Each line of the material below that holds the word "button" needs to be copied.

* INFORMATION SHOWN:
--- START ---

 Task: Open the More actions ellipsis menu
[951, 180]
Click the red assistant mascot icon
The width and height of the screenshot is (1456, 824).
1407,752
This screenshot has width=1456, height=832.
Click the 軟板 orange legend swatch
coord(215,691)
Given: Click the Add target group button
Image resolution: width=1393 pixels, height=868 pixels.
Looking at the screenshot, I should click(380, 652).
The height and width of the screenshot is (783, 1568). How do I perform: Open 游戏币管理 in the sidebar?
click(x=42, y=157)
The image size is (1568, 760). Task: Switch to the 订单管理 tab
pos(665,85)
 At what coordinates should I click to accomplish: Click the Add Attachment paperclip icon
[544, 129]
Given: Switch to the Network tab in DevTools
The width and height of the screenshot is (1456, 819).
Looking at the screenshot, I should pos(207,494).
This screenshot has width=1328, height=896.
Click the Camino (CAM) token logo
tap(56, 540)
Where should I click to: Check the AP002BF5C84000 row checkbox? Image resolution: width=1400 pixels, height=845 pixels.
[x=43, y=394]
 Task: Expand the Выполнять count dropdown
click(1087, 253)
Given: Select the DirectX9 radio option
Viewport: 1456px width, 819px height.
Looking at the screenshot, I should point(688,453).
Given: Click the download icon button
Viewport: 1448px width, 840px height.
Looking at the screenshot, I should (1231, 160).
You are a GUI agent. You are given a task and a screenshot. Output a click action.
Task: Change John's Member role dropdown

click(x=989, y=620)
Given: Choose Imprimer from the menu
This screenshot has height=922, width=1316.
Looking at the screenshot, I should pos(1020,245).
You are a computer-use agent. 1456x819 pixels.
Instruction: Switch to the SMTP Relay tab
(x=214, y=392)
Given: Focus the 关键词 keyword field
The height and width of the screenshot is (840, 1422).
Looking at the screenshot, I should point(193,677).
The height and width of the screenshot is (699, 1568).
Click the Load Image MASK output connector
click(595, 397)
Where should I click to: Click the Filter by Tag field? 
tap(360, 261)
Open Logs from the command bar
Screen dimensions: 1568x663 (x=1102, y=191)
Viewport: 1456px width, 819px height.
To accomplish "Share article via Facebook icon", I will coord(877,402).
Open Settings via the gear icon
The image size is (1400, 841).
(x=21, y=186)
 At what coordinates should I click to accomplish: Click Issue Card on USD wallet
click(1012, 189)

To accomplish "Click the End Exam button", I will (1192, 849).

--- END ---

* ANSWER TO THIS EXERCISE:
Given: Click the Add target group button
Given: Click the download icon button
To accomplish "Click the End Exam button", I will (1192, 849).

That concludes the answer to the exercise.